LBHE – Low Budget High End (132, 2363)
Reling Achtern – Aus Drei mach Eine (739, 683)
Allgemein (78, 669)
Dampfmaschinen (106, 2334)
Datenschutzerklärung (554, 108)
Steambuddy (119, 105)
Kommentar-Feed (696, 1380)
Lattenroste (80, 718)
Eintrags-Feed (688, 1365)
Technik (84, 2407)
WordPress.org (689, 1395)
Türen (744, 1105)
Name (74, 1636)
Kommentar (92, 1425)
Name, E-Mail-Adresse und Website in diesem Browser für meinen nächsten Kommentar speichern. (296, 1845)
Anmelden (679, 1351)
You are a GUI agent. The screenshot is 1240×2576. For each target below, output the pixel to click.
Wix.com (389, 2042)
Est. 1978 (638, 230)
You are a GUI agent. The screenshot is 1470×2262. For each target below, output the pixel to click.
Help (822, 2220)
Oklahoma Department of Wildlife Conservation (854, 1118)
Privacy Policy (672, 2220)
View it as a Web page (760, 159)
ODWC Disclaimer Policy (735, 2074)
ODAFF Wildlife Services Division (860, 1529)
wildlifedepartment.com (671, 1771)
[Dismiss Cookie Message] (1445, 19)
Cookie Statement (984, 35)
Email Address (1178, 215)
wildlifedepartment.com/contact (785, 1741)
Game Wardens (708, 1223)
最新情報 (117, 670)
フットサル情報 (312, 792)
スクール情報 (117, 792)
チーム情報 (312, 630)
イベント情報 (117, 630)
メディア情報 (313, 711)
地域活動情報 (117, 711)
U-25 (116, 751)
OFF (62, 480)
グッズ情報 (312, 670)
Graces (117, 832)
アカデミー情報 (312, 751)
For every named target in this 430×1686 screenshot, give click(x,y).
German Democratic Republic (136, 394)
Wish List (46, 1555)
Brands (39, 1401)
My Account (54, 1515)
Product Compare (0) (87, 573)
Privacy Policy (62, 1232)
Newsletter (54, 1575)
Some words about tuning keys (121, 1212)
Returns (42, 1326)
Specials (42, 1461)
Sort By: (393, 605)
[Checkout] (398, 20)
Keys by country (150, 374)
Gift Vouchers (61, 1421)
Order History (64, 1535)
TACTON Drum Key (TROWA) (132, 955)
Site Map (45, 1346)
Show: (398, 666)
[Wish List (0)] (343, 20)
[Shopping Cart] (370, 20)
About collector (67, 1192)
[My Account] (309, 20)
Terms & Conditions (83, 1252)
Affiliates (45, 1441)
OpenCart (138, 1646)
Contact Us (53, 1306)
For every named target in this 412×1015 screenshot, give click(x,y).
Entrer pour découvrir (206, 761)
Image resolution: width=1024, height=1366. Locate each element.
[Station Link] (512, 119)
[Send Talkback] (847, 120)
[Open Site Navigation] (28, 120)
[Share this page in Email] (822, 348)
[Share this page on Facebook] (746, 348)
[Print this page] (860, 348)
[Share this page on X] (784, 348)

Problem description –
Reproduce the lines of the entries above from the one with "U-25 (116, 751)" to the one with "Keys by country (150, 374)", both included, exactly and without any other line.

Task output –
U-25 (116, 751)
OFF (62, 480)
グッズ情報 (312, 670)
Graces (117, 832)
アカデミー情報 (312, 751)
For every named target in this 430×1686 screenshot, give click(x,y).
German Democratic Republic (136, 394)
Wish List (46, 1555)
Brands (39, 1401)
My Account (54, 1515)
Product Compare (0) (87, 573)
Privacy Policy (62, 1232)
Newsletter (54, 1575)
Some words about tuning keys (121, 1212)
Returns (42, 1326)
Specials (42, 1461)
Sort By: (393, 605)
[Checkout] (398, 20)
Keys by country (150, 374)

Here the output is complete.